Détails de l'institution
Université de Lausanne, Faculté de biologie et médecine
Statut éditorial
Acceptée
Date de publication
2019
Langue
anglais
Nombre de pages
20
Résumé
Purpose: The aim of this study was to evaluate the effect of switching from aflibercept to
ranibizumab in patients with aflibercept refractory neovascular age-related macular
degeneration (nAMD) and to identify predictive factors for switch response.
Methods: Retrospective chart review including eyes with nAMD, refractory to monthly
intravitreal aflibercept during 6 months or more and that were switched to ranibizumab.

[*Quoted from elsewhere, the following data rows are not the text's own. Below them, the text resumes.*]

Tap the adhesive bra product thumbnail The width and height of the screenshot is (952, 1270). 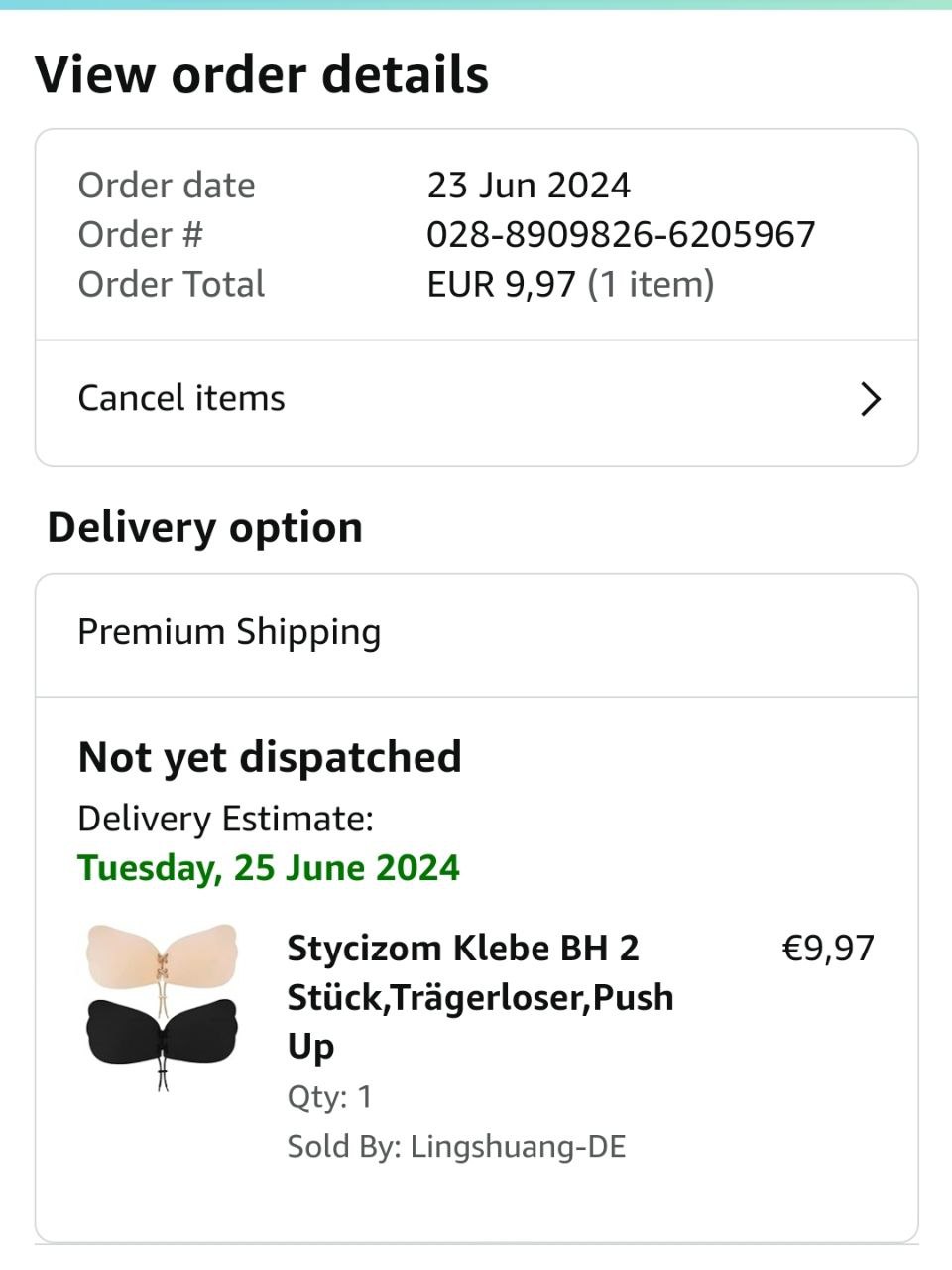[x=162, y=1007]
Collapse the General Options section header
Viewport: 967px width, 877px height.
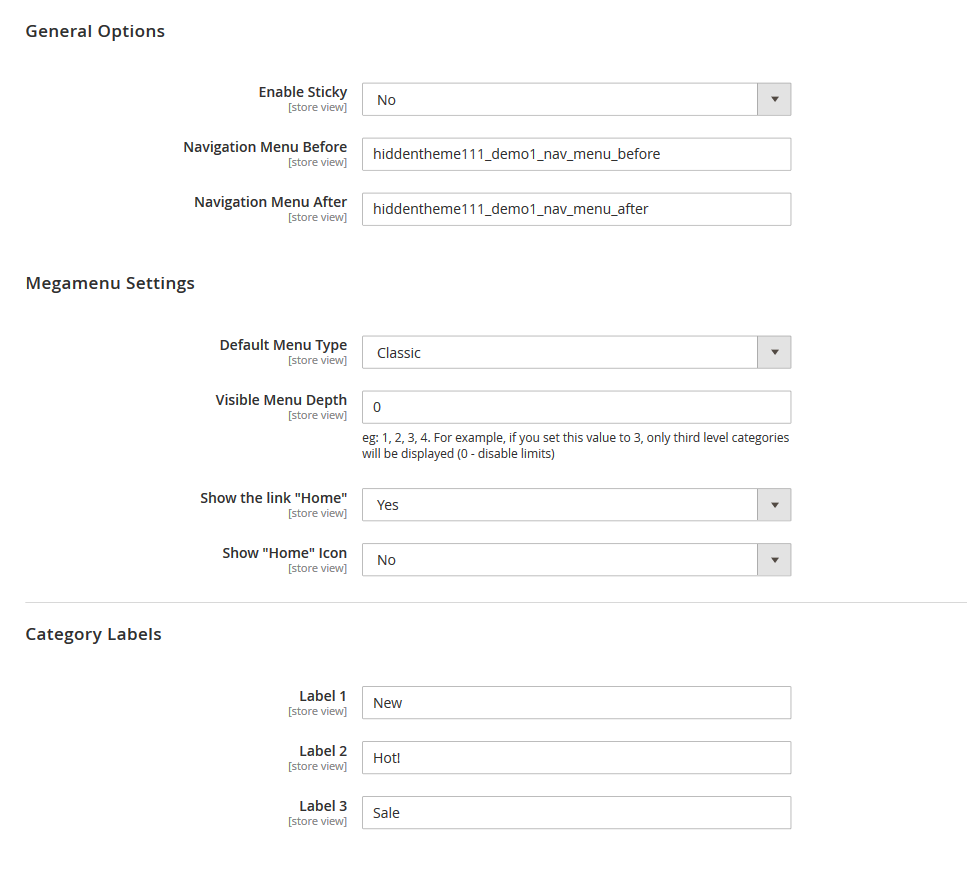(95, 31)
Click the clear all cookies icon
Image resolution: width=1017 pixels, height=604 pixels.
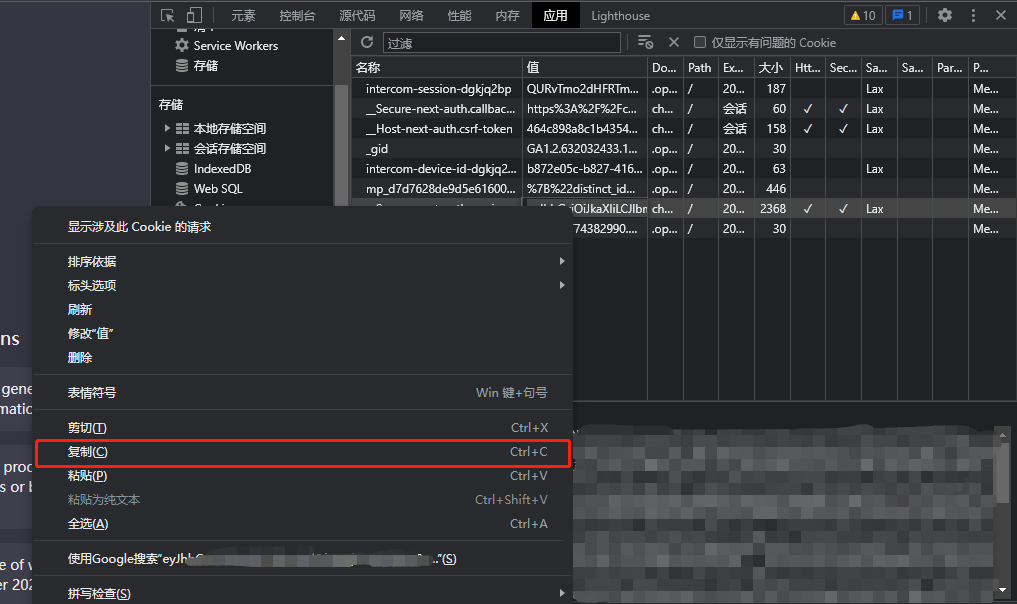pyautogui.click(x=645, y=42)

Outcome measures included changes in visual acuity (VA), intra- (IRF) and subretinal fluid
(SRF), pigment epithelial detachment (PED) and central retinal thickness (CRT), evaluated at
6 months before switch (T1), at the switching timepoint (T2), and 3 months post-switch (T3).
Results: The study included 32 eyes from 26 patients. There was an increase of CRT from
T1 to T2, which decreased after switch from T2 to T3. Evaluating the different
compartments, a significant slope (change per month before and after switching) change
was found for PED height (p=0.02), for the subretinal fluid (p=0.01) and for the neuroretinal
thickness as a measure for intraretinal fluid (p=0.03). No significant change was found for
VA. Predictive factors for better morphological switch response included a steeper slope
before switch (worsening between T1 to T2), thicker measurement of the parameter at T2,
male gender, shorter treatment before switch and fewer preceding injections. No
association with preceding switch was found.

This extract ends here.